Gene test interpretation: Hypertrophic cardiomyopathy genes (MYBPC3, MYH7, TNNT2, TNNI3, MYL2, MYL3, ACTC1, TPM1)
Literature review current through: Jan 2024.
This topic last updated: Nov 28, 2023.

INTRODUCTION — This monograph discusses interpretation of genetic testing that includes genetic loci associated with familial hypertrophic cardiomyopathy (HCM).

It does not discuss indications for testing and is not intended to replace clinical judgment in the decision to test or the clinical care of the tested individual. These subjects are discussed separately [1]. (See 'UpToDate topics' below.)

HOW TO READ THE REPORT — Confirm the report belongs to the patient and the interpretation is current. An approach is summarized in a checklist (table 1). A glossary of terms related to genetic testing is also provided (table 2).

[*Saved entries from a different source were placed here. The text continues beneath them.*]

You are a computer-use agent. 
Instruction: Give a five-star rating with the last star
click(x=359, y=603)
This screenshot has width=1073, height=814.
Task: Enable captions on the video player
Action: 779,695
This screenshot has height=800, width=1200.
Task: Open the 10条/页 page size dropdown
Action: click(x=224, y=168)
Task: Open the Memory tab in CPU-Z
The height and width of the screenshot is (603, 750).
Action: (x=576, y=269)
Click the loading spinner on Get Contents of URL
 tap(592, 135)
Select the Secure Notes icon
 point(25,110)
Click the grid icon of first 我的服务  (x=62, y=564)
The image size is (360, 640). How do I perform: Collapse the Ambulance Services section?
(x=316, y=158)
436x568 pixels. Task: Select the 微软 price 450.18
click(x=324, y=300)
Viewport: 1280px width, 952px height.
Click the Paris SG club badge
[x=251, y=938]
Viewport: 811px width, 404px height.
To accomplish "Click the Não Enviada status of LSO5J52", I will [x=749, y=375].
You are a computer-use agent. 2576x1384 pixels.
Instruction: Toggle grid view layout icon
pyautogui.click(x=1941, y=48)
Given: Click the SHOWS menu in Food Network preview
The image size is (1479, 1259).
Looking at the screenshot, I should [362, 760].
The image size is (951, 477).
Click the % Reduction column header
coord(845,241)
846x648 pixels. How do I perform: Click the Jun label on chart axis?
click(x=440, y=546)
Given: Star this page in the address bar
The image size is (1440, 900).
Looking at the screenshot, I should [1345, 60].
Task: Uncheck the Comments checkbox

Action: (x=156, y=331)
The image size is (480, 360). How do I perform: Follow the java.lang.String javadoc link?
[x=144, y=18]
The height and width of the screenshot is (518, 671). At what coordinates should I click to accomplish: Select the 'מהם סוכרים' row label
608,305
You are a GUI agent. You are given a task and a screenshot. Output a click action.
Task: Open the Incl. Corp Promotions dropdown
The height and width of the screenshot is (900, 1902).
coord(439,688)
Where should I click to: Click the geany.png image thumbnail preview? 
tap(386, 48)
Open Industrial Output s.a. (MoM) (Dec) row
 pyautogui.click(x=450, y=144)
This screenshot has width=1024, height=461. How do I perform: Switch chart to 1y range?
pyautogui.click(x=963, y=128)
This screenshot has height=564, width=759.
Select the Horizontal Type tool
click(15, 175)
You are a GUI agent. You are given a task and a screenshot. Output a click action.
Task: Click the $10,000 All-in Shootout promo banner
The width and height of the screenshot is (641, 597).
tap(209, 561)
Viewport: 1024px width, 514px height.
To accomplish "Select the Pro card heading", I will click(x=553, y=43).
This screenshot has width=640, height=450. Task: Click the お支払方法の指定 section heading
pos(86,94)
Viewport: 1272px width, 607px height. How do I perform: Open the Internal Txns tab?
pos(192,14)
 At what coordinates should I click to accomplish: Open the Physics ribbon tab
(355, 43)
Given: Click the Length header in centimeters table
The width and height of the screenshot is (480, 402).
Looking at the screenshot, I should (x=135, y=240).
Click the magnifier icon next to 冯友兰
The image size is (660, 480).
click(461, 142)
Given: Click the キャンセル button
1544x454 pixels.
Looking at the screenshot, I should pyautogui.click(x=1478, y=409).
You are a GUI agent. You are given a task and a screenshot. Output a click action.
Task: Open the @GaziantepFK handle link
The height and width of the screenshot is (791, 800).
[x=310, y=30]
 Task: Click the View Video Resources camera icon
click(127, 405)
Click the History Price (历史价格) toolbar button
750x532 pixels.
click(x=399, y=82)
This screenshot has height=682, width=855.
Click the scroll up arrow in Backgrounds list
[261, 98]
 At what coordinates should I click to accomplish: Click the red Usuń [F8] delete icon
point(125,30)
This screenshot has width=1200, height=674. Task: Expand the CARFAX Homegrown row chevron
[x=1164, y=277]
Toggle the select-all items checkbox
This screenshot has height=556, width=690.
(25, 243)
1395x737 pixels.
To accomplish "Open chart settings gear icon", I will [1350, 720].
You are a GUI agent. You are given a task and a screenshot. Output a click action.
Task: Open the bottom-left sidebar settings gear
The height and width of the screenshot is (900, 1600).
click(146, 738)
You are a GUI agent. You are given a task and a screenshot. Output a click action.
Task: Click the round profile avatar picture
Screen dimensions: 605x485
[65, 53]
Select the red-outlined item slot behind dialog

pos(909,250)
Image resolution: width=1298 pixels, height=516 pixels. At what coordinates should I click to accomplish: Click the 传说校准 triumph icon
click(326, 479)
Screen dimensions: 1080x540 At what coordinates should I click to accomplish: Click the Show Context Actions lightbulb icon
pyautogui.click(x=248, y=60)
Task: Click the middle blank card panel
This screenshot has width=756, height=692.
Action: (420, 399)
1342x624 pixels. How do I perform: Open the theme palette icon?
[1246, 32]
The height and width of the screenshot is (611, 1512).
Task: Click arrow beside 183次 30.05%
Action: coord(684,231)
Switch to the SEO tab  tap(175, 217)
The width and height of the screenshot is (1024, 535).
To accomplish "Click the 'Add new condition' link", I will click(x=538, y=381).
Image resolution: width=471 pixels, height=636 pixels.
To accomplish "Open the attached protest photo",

Genetic test reports indicate the gene variant(s) identified and provide the laboratory's interpretation of pathogenicity at the time. Variants (mutations) are classified in five categories of pathogenicity (table 3). Pathogenicity classification, especially for variants of uncertain significance (VUS), may be revised over time as new evidence emerges [2]. (See "Secondary findings from genetic testing", section on 'Definitions and classification of variants'.)

Genetic testing should be performed in a Clinical Laboratory Improvement Amendments (CLIA)-certified laboratory. If the initial results would impact clinical care and were obtained from direct-to-consumer testing or a research study, repeat the test in a CLIA-certified laboratory to assure proper specimen collection, labeling, and reporting.

DISEASE ASSOCIATION — HCM is a heart muscle disease most often caused by variants in one of the genes that encodes a component of the sarcomere contractile apparatus. HCM is autosomal dominant with variable expressivity and age-related penetrance.

HCM phenotype — HCM is diagnosed by the presence of left ventricular hypertrophy (LVH, ≥15 mm thickening anywhere in the LV wall) in the absence of another identifiable cause (hypertension or valve disease). LVH onset is typically in puberty. The clinical course is relatively benign for most patients, although symptoms related to heart failure or arrhythmia may occur, including chest pain, dyspnea and, in a small subgroup, sudden cardiac death. (See "Hypertrophic cardiomyopathy: Clinical manifestations, diagnosis, and evaluation".)

Diagnostic evaluation involves electrocardiogram (ECG) and echocardiogram. The ECG is abnormal in 90 percent of individuals with HCM, though no specific pattern is diagnostic. Cardiac magnetic resonance imaging (MRI) should be considered if the echocardiogram is of nondiagnostic quality, if LV wall thickness is borderline abnormal, or if the ECG is abnormal and the echocardiogram is normal or ambiguous.

HCM genes — A pathogenic or likely pathogenic variant in one of eight genes encoding sarcomeric proteins is identified in close to 50 percent of patients with HCM; three additional genes show moderate evidence of causation (table 4) [3]. Among successfully genotyped patients with HCM, mutations affecting MYBPC3 and MYH7 account for up to 70 percent of the variants, and rarer variants for the remainder [4]. (See 'MYBPC3' below and 'MYH7' below.)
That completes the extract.